La Conférence épiscopale du Tchad (CET) appelle à la prudence dans le processus de révision du code agro-pastoral, demandant le sursis à la relecture envisagée.
Dans une lettre adressée au président du Sénat, Dr Haroun Kabadi, le président de la CET, Mgr Martin Waïngué Bani, évêque de Doba, demande la suspension de l’examen du texte portant code agro-pastoral, en raison de ses enjeux pour la cohésion sociale.
Dans son courrier, Mgr Martin Waïngué Bani fait part de l’« attention » et de l’« inquiétude » des évêques face au processus de « relecture » du code agro-pastoral. Cette révision a notamment été marquée par la tenue d’ateliers zonaux, suivis d’un atelier national organisé en juin 2026.
Le président de la CET rappelle que ce texte avait déjà suscité des réserves par le passé. En 2014, plusieurs députés avaient introduit un recours alors que la loi adoptée par l’Assemblée nationale n’avait finalement pas été promulguée par le chef de l’État de l’époque.
Pour l’Église catholique, la question revêt une importance particulière en raison de son impact potentiel sur les relations entre agriculteurs et éleveurs. Dans un contexte où les tensions liées à l’accès aux terres et aux ressources peuvent fragiliser le vivre-ensemble, la Conférence épiscopale estime que toute évolution du cadre juridique doit faire l’objet d’une attention particulière.
C’est dans cette perspective que Mgr Waïngué Bani demande, au nom de la CET, au président du Sénat de « surseoir » à l’examen de la proposition ou du projet de loi, dans l’hypothèse où celui-ci venait à être officiellement soumis au Parlement.

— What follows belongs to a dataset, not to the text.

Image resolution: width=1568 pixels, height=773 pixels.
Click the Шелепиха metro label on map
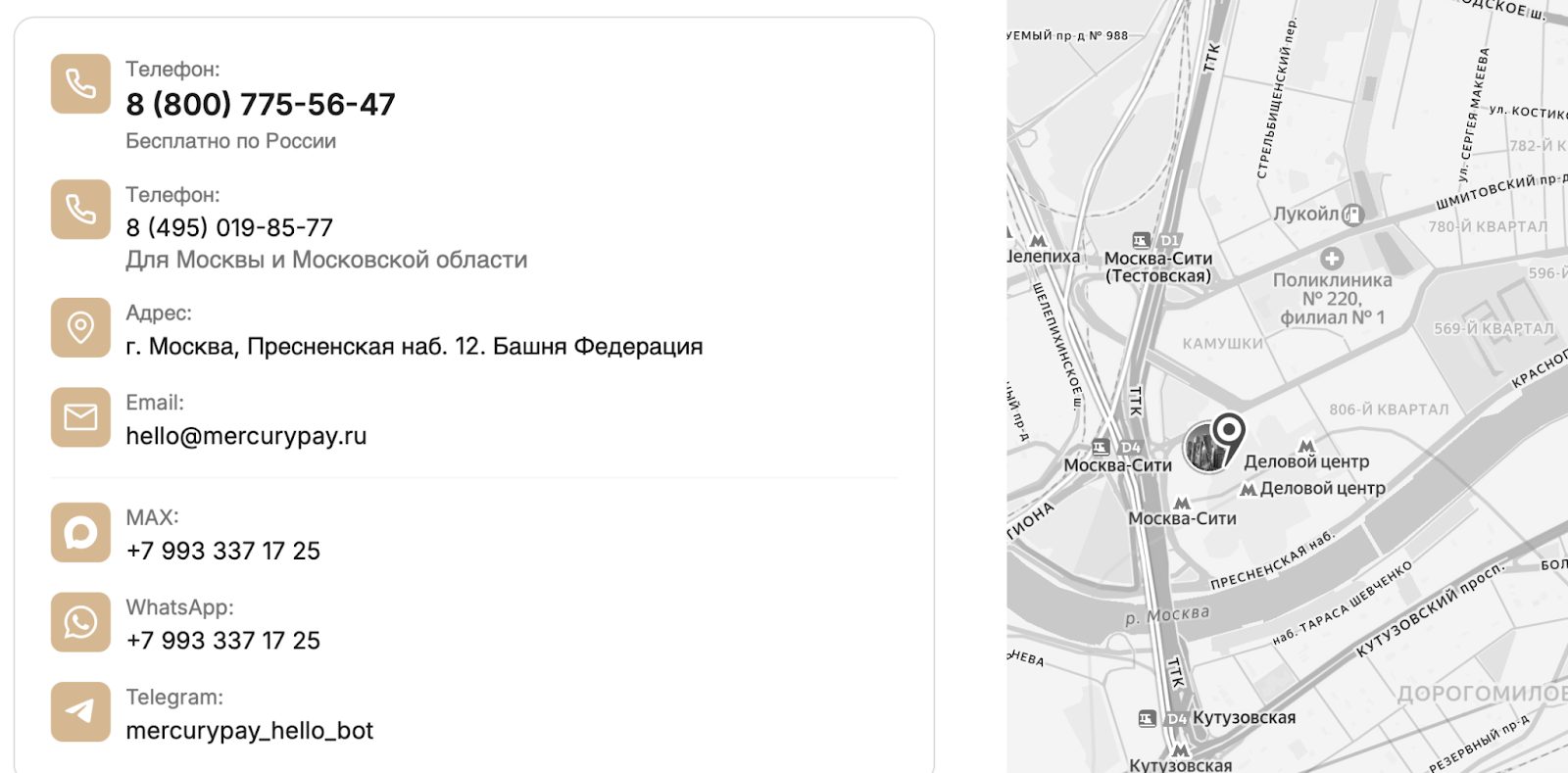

Dans sa conclusion, l’évêque de Doba dit compter sur le sens des responsabilités du président du Sénat, qu’il présente comme un représentant du peuple. Une demande qui traduit la volonté de l’Église catholique de voir les autorités privilégier le dialogue et la concertation autour d’un texte aux conséquences potentiellement importantes pour la paix sociale et la cohabitation entre communautés au Tchad.